**What you are asked to do:**
Report in full each line of the entries below that contains the string "page". Matching is case-sensitive.

--- Start Entries provided ---

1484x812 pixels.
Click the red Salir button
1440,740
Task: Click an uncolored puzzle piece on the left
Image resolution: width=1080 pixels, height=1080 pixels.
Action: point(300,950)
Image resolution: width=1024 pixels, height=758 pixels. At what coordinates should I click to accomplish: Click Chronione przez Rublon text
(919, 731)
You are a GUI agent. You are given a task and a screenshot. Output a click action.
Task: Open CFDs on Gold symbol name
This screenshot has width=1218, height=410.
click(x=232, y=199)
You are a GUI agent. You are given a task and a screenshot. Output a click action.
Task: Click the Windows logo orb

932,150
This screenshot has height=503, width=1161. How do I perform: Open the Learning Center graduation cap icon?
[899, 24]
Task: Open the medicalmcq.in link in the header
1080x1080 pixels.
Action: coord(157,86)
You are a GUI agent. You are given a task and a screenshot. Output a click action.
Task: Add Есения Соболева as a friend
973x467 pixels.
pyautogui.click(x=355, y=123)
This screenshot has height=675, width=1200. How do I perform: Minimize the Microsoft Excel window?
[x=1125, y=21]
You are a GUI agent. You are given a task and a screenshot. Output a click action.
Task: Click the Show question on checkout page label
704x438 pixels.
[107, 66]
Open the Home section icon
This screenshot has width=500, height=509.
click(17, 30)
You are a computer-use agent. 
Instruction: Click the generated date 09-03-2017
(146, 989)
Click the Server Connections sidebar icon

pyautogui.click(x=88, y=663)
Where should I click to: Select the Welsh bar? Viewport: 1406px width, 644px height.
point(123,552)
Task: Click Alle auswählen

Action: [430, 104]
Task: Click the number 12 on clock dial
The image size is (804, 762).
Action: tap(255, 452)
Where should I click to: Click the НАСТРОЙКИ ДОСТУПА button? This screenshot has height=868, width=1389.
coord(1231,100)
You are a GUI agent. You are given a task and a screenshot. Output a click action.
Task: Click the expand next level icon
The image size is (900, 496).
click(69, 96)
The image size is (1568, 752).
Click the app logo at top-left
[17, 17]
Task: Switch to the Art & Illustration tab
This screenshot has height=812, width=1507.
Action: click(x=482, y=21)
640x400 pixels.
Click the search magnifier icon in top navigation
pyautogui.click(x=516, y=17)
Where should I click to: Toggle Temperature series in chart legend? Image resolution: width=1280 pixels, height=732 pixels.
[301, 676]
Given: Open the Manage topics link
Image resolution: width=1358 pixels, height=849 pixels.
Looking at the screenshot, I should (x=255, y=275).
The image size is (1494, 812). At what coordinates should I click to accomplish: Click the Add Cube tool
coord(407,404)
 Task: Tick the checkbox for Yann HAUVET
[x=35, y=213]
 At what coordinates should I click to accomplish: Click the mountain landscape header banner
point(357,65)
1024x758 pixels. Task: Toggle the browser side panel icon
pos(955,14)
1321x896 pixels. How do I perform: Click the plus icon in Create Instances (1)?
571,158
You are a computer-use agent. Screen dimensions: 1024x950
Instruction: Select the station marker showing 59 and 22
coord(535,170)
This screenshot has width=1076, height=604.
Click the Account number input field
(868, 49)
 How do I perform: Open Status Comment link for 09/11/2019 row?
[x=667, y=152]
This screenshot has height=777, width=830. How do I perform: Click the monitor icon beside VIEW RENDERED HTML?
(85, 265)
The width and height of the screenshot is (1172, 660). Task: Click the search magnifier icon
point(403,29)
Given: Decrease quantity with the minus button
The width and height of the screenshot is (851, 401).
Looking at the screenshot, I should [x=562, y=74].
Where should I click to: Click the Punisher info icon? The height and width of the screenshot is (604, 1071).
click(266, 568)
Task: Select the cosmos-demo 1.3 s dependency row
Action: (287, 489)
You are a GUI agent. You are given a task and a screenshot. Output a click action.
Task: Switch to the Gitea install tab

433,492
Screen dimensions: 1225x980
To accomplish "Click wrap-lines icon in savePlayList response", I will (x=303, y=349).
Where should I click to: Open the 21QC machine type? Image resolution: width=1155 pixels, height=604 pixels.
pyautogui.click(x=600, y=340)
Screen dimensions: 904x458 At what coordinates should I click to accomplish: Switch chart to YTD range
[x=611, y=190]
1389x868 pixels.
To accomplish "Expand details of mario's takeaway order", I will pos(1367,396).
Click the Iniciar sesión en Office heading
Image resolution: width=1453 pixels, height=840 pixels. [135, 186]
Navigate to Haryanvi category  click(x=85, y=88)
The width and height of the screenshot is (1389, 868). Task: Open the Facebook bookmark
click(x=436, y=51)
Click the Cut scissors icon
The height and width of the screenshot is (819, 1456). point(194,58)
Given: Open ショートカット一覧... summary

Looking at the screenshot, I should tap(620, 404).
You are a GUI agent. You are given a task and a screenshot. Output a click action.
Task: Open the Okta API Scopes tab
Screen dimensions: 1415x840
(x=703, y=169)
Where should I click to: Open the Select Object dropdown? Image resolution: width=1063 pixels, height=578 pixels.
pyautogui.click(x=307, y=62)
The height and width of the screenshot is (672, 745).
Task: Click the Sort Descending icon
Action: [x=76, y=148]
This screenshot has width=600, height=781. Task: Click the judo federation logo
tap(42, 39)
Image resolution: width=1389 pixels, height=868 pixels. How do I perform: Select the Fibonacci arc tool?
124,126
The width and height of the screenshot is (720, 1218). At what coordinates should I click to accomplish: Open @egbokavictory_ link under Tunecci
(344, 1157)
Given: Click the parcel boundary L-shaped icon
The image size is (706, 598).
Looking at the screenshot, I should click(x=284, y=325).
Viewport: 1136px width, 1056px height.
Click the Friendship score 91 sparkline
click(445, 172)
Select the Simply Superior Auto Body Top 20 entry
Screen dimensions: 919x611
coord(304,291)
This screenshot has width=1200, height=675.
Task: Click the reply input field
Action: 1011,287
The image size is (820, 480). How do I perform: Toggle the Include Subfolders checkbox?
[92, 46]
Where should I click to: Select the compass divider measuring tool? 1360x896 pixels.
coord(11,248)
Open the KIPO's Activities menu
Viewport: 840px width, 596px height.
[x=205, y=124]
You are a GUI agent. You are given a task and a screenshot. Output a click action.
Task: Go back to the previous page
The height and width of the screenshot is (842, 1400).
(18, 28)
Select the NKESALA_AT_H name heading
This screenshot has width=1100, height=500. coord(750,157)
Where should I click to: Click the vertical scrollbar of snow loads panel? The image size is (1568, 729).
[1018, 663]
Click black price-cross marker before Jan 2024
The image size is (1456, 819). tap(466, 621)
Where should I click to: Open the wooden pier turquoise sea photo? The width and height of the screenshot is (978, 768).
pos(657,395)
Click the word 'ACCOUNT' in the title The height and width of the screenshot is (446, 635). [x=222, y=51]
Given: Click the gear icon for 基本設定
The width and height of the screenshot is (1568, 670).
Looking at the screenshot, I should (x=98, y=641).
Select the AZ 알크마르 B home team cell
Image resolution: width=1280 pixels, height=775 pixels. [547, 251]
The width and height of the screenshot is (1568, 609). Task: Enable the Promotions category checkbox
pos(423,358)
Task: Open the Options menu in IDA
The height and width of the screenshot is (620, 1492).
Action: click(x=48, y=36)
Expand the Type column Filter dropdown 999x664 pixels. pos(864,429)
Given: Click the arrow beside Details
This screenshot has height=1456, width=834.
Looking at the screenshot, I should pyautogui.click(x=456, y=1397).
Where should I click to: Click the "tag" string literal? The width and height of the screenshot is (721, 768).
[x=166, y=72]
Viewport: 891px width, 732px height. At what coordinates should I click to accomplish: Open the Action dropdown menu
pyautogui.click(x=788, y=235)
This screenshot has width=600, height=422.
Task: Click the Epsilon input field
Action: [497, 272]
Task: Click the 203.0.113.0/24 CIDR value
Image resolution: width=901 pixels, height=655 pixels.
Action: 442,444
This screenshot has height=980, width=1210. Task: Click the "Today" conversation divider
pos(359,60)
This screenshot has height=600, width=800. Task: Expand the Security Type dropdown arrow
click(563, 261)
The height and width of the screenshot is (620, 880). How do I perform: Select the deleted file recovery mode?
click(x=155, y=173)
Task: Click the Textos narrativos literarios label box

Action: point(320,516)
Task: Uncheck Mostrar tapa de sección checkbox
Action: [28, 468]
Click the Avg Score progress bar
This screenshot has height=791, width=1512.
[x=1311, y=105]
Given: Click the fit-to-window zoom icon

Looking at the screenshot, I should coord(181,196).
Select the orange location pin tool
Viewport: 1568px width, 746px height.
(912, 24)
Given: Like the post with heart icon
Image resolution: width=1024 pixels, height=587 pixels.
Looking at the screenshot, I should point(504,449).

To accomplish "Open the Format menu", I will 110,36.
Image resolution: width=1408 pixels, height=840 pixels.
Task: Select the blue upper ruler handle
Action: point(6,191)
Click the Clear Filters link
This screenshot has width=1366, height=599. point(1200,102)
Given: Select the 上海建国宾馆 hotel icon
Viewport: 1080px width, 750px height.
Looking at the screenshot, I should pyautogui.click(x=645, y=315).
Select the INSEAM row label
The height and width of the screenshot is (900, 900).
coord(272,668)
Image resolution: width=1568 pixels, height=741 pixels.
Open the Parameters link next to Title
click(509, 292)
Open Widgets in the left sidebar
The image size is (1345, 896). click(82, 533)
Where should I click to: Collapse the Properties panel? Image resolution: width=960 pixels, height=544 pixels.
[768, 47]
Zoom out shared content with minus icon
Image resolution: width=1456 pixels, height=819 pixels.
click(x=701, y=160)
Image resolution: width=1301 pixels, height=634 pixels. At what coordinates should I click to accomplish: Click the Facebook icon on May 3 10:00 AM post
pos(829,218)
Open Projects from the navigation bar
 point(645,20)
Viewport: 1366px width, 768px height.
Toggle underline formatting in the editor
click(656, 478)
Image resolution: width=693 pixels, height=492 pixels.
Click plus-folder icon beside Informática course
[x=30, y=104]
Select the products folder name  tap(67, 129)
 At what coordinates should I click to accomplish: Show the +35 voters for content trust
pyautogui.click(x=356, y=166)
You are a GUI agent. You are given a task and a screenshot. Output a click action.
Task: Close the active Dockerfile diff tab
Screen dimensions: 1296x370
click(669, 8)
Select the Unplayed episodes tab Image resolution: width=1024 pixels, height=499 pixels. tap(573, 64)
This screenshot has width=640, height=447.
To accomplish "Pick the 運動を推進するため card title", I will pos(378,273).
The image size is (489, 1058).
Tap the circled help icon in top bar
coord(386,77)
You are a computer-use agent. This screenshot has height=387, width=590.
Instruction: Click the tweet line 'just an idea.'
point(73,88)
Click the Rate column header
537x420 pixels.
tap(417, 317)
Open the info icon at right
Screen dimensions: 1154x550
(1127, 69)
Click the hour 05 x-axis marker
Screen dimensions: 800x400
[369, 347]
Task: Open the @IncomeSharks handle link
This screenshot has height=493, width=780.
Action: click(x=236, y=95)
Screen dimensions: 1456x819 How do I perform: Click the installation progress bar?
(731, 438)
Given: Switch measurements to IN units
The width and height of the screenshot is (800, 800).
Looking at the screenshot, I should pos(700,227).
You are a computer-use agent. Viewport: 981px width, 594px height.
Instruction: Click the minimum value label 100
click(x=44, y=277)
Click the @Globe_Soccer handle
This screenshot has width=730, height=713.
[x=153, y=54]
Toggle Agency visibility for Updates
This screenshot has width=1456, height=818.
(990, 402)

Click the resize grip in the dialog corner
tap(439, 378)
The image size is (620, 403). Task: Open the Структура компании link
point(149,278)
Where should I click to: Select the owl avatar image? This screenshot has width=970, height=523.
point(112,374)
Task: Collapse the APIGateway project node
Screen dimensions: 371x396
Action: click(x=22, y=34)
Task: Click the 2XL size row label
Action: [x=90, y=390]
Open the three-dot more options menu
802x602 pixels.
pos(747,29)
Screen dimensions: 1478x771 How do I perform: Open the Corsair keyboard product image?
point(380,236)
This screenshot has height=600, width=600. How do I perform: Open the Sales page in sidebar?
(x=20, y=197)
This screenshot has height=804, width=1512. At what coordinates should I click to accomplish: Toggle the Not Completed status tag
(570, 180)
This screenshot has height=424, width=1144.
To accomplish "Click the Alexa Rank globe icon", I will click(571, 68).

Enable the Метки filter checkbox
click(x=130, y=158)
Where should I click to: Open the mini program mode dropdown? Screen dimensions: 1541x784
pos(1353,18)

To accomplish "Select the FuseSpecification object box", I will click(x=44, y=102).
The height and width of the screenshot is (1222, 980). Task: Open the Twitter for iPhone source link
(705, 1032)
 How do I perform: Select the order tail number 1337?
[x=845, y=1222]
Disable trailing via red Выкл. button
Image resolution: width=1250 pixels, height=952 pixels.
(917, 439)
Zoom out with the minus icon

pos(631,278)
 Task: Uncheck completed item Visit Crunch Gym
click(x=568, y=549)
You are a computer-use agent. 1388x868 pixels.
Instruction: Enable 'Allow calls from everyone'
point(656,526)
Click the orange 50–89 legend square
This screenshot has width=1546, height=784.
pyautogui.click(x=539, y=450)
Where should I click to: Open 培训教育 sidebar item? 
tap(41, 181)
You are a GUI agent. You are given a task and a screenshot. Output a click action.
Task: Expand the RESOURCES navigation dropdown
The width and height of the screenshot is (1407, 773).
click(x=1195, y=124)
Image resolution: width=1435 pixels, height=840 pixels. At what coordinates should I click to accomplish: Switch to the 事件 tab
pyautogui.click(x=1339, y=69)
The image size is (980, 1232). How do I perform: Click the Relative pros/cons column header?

--- End Entries provided ---

**Solved exercise:**
Task: Click the Show question on checkout page label
Task: Go back to the previous page
This screenshot has height=600, width=600. How do I perform: Open the Sales page in sidebar?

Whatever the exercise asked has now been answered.